Universal Few-Shot Spatial Control for Diffusion Models
Kiet T. Nguyen, Chanhyuk Lee, Donggyun Kim, Dong Hoon Lee, Seunghoon Hong
TL;DR
This work introduces Universal Few-shot Control (UFC), a unified, data-efficient framework for steering frozen diffusion models with unseen spatial conditions. UFC leverages patch-wise matching over a small support set to interpolate task-specific control features, combined with episodic meta-training and parameter-efficient fine-tuning to generalize across diverse spatial modalities. In extensive experiments across six spatial tasks and two backbones (UNet and DiT), UFC delivers strong few-shot controllability with as little as 30 annotated examples and remains competitive with fully supervised baselines at 0.1% of training data, while maintaining solid image quality. The approach offers practical, versatile spatial control for diffusion models, highlighting its potential for flexible content generation under limited labeled data and across architectures. Limitations include focus on spatial control rather than appearance-preserving tasks and the need for some fine-tuning for new controls, suggesting avenues for future research in in-context-like adaptation and broader task applicability.
Abstract
Spatial conditioning in pretrained text-to-image diffusion models has significantly improved fine-grained control over the structure of generated images. However, existing control adapters exhibit limited adaptability and incur high training costs when encountering novel spatial control conditions that differ substantially from the training tasks. To address this limitation, we propose Universal Few-Shot Control (UFC), a versatile few-shot control adapter capable of generalizing to novel spatial conditions.
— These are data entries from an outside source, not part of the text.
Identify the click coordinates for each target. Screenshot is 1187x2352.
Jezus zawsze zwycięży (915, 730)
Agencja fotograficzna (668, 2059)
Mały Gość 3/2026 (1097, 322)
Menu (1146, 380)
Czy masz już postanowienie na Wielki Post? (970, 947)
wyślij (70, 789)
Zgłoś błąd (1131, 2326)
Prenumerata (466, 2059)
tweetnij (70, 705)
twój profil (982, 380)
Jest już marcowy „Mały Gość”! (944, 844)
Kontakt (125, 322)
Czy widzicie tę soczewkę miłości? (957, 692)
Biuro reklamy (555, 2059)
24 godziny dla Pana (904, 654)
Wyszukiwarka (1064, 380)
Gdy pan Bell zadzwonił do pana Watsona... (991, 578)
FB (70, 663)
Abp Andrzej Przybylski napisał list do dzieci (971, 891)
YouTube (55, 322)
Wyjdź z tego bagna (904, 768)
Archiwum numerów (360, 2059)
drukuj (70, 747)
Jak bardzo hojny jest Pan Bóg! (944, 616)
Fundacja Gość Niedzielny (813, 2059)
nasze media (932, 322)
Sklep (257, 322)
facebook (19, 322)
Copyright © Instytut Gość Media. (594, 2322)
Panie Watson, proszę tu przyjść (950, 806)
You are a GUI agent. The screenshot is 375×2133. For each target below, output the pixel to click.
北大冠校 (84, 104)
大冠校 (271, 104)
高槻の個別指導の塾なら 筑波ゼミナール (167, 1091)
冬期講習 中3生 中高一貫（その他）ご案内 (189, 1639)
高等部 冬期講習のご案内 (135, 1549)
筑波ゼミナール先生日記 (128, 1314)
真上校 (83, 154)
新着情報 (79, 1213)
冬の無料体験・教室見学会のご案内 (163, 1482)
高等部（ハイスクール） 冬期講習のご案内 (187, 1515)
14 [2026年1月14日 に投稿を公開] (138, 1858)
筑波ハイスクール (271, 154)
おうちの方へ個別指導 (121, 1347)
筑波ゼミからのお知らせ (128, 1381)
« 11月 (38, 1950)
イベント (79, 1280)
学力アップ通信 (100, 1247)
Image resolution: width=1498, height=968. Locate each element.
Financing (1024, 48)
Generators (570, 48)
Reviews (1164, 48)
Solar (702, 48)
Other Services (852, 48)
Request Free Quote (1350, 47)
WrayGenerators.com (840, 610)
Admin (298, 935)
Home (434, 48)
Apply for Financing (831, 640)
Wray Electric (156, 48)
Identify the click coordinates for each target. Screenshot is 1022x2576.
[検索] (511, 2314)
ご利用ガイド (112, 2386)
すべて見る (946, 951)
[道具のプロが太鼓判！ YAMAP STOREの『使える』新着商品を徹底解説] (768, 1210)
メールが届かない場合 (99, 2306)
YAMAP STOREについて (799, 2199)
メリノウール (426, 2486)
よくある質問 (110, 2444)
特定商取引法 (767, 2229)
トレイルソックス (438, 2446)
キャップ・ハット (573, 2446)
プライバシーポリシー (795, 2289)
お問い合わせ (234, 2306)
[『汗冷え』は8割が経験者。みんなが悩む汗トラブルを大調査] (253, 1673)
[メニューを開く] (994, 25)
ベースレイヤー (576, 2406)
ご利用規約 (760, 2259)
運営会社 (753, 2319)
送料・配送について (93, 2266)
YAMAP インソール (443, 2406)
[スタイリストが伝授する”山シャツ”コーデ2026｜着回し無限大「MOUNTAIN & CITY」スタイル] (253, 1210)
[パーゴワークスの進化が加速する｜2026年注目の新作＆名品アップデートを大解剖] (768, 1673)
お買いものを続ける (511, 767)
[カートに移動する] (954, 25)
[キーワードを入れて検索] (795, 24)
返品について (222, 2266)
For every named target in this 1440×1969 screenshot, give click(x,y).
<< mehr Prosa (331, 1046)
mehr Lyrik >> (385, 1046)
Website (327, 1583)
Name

Given a few image-condition pairs of an unseen task and a query condition, UFC leverages the analogy between query and support conditions to construct task-specific control features, instantiated by a matching mechanism and an update on a small set of task-specific parameters. Experiments on six novel spatial control tasks show that UFC, fine-tuned with only 30 annotated examples of novel tasks, achieves fine-grained control consistent with the spatial conditions. Notably, when fine-tuned with 0.1% of the full training data, UFC achieves competitive performance with the fully supervised baselines in various control tasks. We also show that UFC is applicable agnostically to various diffusion backbones and demonstrate its effectiveness on both UNet and DiT architectures. Code is available at https://github.com/kietngt00/UFC.